■ EXERCISE DIRECTIONS:
Word for word, restate the entries below, but exclude the images.

[Screenshot grounding data]
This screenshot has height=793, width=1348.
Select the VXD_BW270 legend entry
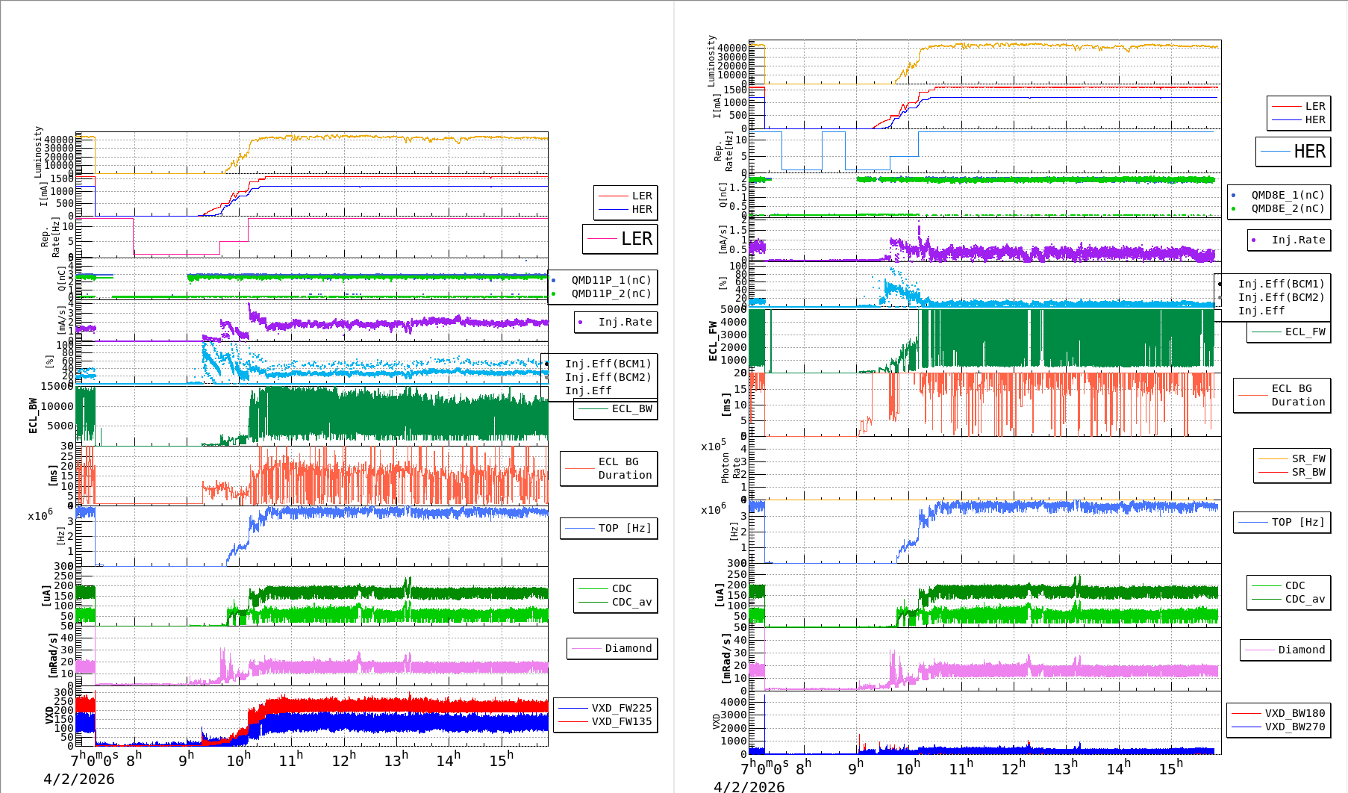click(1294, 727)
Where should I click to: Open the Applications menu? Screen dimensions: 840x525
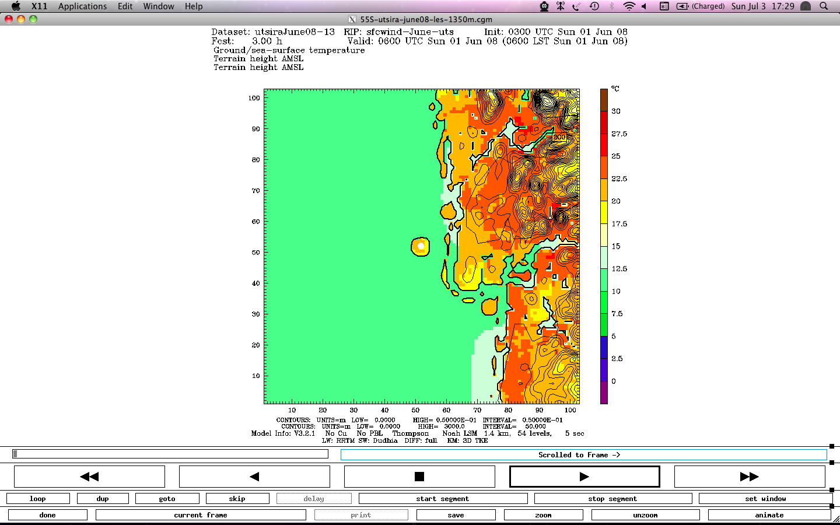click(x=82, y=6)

■ REPLY:
This screenshot has height=793, width=1348.
Select the VXD_BW270 legend entry
click(1294, 727)
Where should I click to: Open the Applications menu? Screen dimensions: 840x525
click(x=82, y=6)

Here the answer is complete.